Page text ▸
----
Until August, that was the sum of my Woodie experience. Then, for a week, I returned to Park Farm, Lurgashall, not with my district, but with a group of people who reminded me what the Folk is about. The Blue Skies camp was a new type of training event for Woodcraft; specifically for the people who would help create the future of the Folk. At 23, I was one of the oldest participants for the initial stage. I met a group of people all under the age this country deems mature enough to vote for members of parliament. All were already more understanding and capable than not just the politicians who deem them incapable of that choice (admittedly not too hard), but also than most people I know.

Unlike District camps I had been to as a Kinsperson - holidays in the countryside with a background of sharing and cooperation - or even the all-consuming Cocamp, where I helped design the opening ceremony and ran the earthen pizza oven, the Blue Skies seminar was so full of programme, the nightly campfires were still brilliant, but far more sedate evenings than my previous experiences, as we were all processing the day's sessions on technique, theory and games that make us better facilitators in this fantastic, fun, but most importantly, free-thinking, peace-loving and self-bettering organisation.
----
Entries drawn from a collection
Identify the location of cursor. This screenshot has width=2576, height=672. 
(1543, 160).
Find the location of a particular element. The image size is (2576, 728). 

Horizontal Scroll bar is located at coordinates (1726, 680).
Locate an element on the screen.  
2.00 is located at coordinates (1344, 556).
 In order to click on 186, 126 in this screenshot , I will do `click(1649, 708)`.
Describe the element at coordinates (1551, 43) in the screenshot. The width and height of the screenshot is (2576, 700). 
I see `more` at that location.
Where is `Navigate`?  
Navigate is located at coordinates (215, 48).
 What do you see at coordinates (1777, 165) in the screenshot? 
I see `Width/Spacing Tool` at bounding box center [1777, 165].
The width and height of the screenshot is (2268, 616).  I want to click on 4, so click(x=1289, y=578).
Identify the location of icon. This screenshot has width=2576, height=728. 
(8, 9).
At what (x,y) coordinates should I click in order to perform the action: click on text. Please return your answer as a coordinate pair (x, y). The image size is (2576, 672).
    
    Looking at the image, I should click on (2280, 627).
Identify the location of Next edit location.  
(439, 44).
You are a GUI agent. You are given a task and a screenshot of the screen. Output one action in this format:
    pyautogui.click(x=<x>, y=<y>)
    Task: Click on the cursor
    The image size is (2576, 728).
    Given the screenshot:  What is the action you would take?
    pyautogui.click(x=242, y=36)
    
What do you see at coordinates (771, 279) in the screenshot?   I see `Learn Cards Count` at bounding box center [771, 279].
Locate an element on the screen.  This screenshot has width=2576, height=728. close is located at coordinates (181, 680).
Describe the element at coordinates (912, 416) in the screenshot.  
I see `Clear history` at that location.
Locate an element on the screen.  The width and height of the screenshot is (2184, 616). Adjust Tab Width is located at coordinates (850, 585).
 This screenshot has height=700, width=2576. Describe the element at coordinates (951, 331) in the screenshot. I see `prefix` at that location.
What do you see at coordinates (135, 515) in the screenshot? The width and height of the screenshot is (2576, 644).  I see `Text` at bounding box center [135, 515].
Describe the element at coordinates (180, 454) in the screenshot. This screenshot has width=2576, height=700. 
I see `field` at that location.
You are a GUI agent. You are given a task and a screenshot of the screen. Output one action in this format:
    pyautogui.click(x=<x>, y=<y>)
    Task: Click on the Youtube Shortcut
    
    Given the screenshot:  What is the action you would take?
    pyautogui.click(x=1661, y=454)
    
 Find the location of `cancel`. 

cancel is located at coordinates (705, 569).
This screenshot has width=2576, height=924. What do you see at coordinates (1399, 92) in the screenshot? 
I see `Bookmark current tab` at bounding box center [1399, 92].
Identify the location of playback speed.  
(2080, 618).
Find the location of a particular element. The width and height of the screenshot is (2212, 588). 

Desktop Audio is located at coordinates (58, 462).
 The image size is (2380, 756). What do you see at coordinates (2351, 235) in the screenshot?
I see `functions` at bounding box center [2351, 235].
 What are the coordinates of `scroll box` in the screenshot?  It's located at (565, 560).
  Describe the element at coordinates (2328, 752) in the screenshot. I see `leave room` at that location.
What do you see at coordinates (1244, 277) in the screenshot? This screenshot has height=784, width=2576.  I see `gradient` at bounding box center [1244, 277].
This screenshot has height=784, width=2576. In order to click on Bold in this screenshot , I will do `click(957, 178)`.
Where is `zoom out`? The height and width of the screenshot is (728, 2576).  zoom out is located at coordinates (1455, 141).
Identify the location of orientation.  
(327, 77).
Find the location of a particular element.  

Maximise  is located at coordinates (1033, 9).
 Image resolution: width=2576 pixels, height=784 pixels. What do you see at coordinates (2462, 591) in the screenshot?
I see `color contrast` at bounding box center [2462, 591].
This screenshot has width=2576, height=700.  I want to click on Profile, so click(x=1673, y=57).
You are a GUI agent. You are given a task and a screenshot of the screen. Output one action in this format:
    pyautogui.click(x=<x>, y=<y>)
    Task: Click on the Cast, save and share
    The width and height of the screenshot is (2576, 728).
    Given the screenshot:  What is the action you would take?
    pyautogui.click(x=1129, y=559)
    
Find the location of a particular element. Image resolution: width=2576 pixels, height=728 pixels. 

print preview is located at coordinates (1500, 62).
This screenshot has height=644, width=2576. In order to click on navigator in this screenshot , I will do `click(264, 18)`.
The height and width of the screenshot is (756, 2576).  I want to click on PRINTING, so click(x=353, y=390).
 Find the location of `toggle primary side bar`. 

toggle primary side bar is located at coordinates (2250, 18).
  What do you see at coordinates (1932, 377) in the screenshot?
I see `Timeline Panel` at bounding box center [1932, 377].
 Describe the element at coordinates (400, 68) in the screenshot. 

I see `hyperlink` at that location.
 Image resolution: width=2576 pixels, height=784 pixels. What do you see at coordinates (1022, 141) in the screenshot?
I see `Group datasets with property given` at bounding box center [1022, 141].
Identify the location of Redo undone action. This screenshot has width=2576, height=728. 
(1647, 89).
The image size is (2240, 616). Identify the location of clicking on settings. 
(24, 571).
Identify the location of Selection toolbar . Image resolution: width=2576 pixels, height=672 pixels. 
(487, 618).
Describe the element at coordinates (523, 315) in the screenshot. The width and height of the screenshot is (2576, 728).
----
Problems to work on ▸
1. Retype the listing above from its first line up to and including the line with "2.00 is located at coordinates (1344, 556).", keeping each character unchanged.
2. Write what comes next in the account of the Blue Skies camp, picking up after its last sentence.

Results ▸
1.
Identify the location of cursor. This screenshot has width=2576, height=672. 
(1543, 160).
Find the location of a particular element. The image size is (2576, 728). 

Horizontal Scroll bar is located at coordinates (1726, 680).
Locate an element on the screen.  
2.00 is located at coordinates (1344, 556).

2.
We had a small corps of younger and youngest comrades, with whom we played, crafted and nature-walked - they learning of nature and making, us learning of leading those activities. We had groups and seminars on running a group, of dealing with issues people growing up in the Folk go through, same as those that don't have that chance, of games through which to learn and teach and grow. We had campfire singing with some of the Woodcraft old guard, who knew the old songs, the stories and people behind them, and behind the Woodcraft movement. We not only talked of our politics, and the inalienable right to live, love and learn free from oppression and suffering, but of how to create and shape that brave new world. 

Halfway through the week, we Young Leaders were joined by people who had made the leap, and not only joined the Folk, but had started new Districts. They were there to learn, just as us, with the only difference that they were to learn from us, just as we would learn from them.

On the last night, we had a birthday celebration for one of the participants, now old and "mature" enough to vote. We also had, what was for me a massive change - a Folk name ceremony. I had always felt like Woodcraft was something fun I did in the summer; camping, a week, maybe two a year. My personal politics were entirely agreed with the movement's, but I never felt the Folk as part of who I was. I am returning to university this September, and I go knowing I will have the time, and now, some of the knowledge to truly be involved in the movement, to run groups, to help form and be part of our communal dream. To take part and learn, rather than to be taught.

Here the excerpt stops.